A Russian TV network has suspended a gay rights activist turned Russian propagandist after he called for the murders of Ukrainian children.
Prior to his suspension, Anton Krasovsky worked as the director of Russian-language broadcasting on RT, a state-controlled TV network.
In a segment on the talk show, The Antonyms, Krasovsky spoke with science fiction writer Sergei Lukyanenko about Ukraine. Krasovsky denied the existence of the country, suggesting instead that many Russians had been forced to believe they were Ukrainian.
When Lukyanenko talked about visiting Ukraine and speaking with Ukrainian children, Krasovsky responded that they should have been drowned in the Tisza River.
Following the segment, the head of Russia’s investigative committee said the committee would look into Krasovsky’s comments and may open a criminal investigation, according to The Guardian.
In an unusual move, the editor-in-chief of RT, Margarita Simonyan, wrote a statement announcing that Krasovsky would be suspended from future appearances on RT, according to a translation by Yahoo News.
Simonyan, a close Putin ally and one of the faces of Russian propaganda, called Krasovsky’s comments “wild and revolting.”
Krasovsky posted an apology on Telegram Oct. 23, saying he crossed a line and got carried away, according to Yahoo News.
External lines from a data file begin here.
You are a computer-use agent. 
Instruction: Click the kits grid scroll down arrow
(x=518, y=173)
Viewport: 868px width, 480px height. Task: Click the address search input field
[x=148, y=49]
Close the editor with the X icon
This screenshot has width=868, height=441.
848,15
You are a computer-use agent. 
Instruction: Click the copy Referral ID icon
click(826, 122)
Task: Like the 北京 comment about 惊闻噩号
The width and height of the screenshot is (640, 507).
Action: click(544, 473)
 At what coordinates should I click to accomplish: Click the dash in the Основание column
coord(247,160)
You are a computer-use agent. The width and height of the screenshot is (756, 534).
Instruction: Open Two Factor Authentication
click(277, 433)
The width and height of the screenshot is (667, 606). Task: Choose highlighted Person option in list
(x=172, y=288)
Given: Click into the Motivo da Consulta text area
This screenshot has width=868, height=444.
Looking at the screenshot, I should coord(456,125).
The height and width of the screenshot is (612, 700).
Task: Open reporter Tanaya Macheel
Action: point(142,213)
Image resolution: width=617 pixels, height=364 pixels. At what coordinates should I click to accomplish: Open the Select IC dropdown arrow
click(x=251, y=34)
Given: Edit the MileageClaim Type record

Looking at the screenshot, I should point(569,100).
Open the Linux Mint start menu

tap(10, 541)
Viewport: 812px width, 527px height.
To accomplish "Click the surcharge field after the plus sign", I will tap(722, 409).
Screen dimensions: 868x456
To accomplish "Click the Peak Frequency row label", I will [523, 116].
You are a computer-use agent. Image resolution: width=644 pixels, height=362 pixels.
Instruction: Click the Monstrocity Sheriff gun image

Krasovsky’s comments in the interview aren’t the first time he’s expressed anti-Ukrainian sentiments. On a segment earlier this year, he described Ukrainians as animals, according to the Kharkiv Human Rights Protection Group.
However, at one point Krasovsky held political views much more at odds with the Russian state.
According to CNN, in 2013, in an act of political resistance, Krasovsky announced he was gay on a live Kontr TV broadcast. In 2016, he founded a center to support Russian people diagnosed with HIV/AIDS.
In 2018, Krasovsky ran an unsuccessful campaign to be Moscow’s mayor. In an interview with The Daily Beast at the time, he said he preferred former U.S. president Barack Obama out of all politicians and described his political leanings as “social Democrat.”